If you vaguely ask AI to make vague paperclips, the AI got to understand human language, understand your intent, etc. to actually make paperclips rather than say put one paperclip in a mirror box and proclaim "infinitely many paperclips created" (or edit itself and replace some of the if statements so that it is as if there were infinitely many paperclips, or any other perfectly legitimate solution). Then you need a very narrow range of bad understandings, for the AI to understand that the statement means converting universe into paperclips, but not understand that it is also implied that you only need as many paperclips as you want, that you don't want quark sized paperclips, et cetera.
"Motivability" seems to be a red herring. When we get the first AI capable of strongly affecting the real world, what makes you privilege the hypothesis that the AI's actions and mistakes will be harmless to us?
One of the most annoying arguments when discussing AI is the perennial "But if the AI is so smart, why won't it figure out the right thing to do anyway?" It's often the ultimate curiosity stopper.

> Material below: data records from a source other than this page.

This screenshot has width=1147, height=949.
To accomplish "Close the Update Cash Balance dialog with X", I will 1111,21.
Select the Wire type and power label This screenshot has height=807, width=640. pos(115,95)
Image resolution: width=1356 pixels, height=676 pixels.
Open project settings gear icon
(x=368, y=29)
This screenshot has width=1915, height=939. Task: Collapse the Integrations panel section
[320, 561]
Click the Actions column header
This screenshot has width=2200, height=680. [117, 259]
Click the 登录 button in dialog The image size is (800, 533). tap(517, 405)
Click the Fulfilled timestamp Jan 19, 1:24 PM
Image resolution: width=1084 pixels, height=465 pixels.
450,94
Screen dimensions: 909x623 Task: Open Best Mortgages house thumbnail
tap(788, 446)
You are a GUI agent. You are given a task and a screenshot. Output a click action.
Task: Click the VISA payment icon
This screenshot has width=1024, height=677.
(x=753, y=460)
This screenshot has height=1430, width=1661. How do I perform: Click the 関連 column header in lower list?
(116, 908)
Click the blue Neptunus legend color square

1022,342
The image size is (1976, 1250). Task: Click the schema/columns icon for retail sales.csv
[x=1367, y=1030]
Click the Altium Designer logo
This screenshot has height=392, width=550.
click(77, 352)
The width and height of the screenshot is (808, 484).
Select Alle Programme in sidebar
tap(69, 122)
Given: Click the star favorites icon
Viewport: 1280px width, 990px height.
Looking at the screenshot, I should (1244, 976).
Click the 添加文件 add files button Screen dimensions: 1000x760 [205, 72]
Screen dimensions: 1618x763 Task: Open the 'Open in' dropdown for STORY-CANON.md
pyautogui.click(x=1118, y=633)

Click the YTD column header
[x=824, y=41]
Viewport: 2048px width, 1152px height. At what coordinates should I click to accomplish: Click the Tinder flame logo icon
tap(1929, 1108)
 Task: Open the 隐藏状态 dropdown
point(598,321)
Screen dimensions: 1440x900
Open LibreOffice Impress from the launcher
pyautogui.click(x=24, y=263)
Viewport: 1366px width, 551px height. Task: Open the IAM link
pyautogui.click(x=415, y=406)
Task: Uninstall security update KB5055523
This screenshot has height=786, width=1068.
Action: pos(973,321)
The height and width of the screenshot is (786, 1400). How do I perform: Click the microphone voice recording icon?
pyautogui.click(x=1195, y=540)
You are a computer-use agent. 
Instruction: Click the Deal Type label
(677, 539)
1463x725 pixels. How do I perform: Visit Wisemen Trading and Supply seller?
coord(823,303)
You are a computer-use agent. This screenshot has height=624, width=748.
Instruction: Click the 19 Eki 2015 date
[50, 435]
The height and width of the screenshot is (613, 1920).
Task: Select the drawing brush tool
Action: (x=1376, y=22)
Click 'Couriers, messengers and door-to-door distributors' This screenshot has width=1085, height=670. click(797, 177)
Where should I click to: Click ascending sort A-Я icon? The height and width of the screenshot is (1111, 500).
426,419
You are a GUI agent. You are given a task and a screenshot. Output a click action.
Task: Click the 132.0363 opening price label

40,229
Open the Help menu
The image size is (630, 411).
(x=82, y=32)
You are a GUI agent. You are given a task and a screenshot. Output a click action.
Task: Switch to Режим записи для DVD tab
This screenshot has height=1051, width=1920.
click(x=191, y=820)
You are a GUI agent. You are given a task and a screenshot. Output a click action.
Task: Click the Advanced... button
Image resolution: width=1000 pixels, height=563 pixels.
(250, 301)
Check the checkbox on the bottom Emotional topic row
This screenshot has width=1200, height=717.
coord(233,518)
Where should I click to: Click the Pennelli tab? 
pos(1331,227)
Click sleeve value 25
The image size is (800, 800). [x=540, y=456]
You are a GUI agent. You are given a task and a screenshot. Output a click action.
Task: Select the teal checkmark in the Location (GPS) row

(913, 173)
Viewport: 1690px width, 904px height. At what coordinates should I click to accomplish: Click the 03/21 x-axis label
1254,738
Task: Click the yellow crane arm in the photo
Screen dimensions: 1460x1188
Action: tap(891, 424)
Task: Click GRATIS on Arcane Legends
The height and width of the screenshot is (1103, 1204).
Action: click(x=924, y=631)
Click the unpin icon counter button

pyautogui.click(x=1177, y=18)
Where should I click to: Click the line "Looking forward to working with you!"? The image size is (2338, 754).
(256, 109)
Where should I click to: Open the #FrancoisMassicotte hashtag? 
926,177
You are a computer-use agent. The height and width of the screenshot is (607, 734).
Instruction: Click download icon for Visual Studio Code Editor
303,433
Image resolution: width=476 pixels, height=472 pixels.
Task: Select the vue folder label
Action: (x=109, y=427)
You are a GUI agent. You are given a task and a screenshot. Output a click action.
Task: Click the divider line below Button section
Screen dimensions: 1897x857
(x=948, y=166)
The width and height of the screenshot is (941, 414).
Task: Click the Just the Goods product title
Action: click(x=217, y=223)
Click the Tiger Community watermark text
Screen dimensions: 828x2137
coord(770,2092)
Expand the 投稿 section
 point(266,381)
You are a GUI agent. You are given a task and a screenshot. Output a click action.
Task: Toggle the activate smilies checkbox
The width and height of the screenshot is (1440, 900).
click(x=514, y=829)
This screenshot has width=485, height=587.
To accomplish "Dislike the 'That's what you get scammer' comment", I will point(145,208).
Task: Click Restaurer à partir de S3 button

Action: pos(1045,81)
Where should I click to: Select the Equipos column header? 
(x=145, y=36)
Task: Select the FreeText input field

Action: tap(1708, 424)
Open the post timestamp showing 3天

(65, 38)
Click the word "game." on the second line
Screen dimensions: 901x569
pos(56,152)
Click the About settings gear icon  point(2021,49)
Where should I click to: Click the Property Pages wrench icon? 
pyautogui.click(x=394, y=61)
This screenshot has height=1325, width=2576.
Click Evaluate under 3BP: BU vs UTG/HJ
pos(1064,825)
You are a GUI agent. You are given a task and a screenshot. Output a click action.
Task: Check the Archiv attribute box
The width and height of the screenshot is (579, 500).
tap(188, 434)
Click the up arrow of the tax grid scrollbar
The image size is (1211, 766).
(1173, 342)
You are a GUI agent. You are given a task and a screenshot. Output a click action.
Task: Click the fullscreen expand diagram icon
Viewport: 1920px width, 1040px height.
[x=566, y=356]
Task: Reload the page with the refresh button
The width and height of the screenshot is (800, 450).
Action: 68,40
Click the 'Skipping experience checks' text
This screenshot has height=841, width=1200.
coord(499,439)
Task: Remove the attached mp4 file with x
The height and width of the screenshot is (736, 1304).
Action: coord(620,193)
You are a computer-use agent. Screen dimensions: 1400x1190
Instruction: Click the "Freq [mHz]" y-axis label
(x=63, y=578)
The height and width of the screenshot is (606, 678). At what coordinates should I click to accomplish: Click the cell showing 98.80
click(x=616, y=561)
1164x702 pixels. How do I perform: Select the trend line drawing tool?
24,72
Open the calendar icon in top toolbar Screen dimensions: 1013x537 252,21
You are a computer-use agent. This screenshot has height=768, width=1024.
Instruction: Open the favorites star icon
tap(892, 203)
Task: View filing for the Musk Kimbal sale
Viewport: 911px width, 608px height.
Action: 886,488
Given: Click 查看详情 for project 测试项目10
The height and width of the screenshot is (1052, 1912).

Nick Bostrom has defined the "Orthogonality thesis" as the principle that motivation and intelligence are essentially unrelated: superintelligences can have nearly any type of motivation (at least, nearly any utility function-bases motivation). We're trying to get some rigorous papers out so that when that question comes up, we can point people to standard, and published, arguments. Nick has had a paper accepted that points out the orthogonality thesis is compatible with a lot of philosophical positions that would seem to contradict it.
I'm hoping to complement this with a paper laying out the positive arguments in favour of the thesis. So I'm asking you for your strongest arguments for (or against) the orthogonality thesis. Think of trying to convince a conservative philosopher who's caught a bad case of moral realism - what would you say to them?
Many thanks! Karma and acknowledgements will shower on the best suggestions, and many puppies will be happy.